--- Extracted data Enclosed Below ---

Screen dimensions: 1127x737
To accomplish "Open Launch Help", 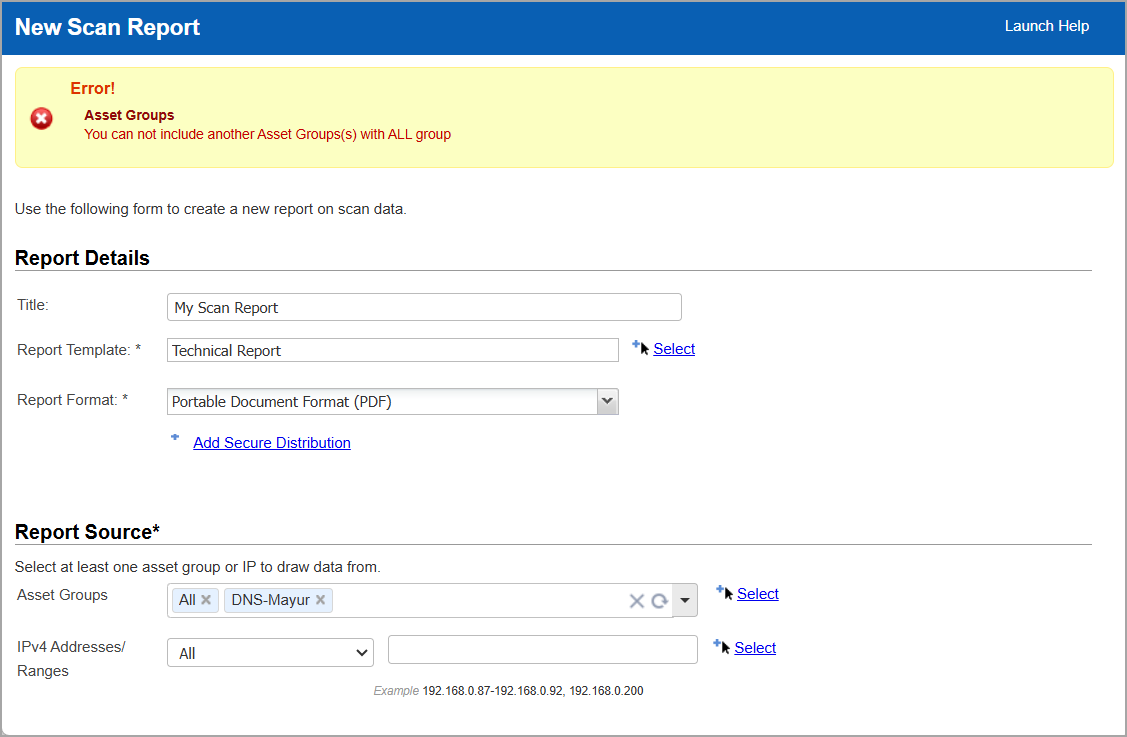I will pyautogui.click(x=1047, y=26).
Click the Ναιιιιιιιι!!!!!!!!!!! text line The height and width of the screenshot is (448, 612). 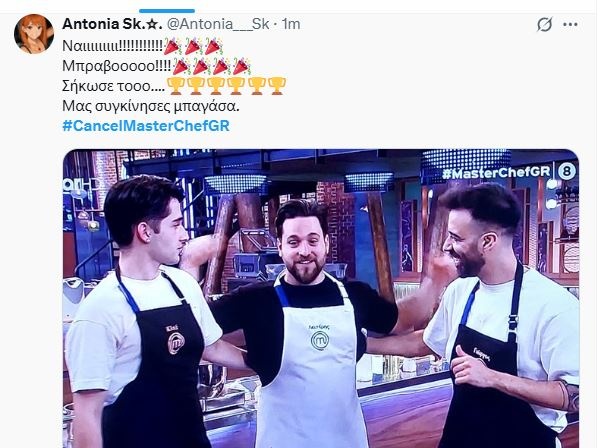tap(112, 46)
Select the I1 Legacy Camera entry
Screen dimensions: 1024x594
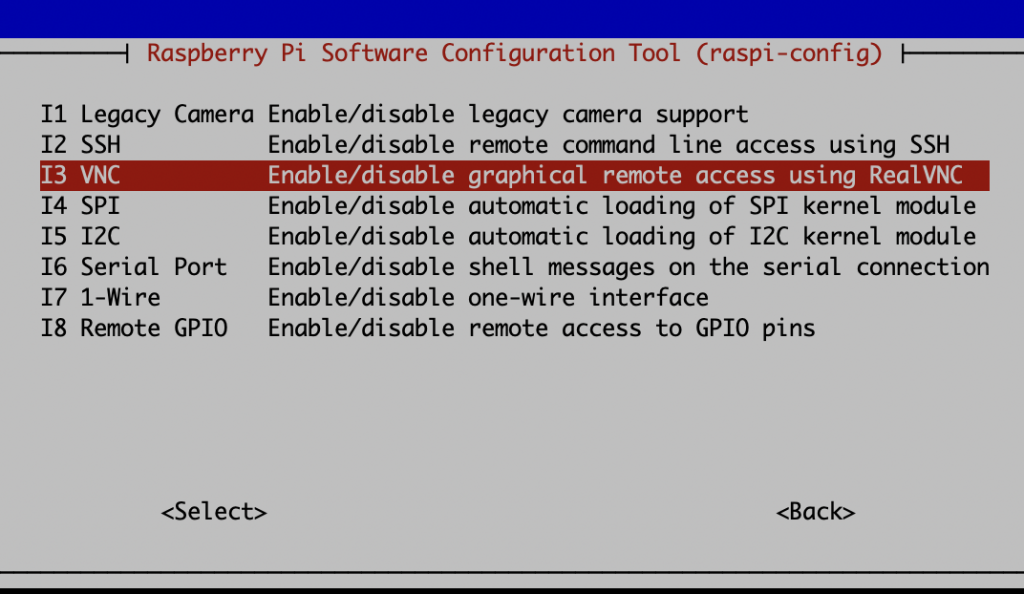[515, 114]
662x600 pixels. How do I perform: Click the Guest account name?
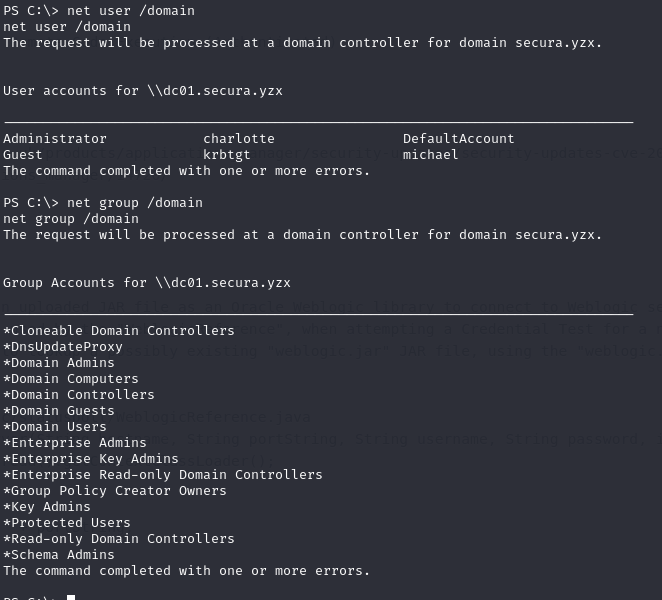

--- End of Enclosed Extracted data ---

Could you give again precisely the lines from the one containing "Screen dimensions: 1024x594" through the final line of the material above, both included, and no others, dropping the pictures?

• [Task solution]
Screen dimensions: 1024x594
[515, 114]
662x600 pixels. How do I perform: Click the Guest account name?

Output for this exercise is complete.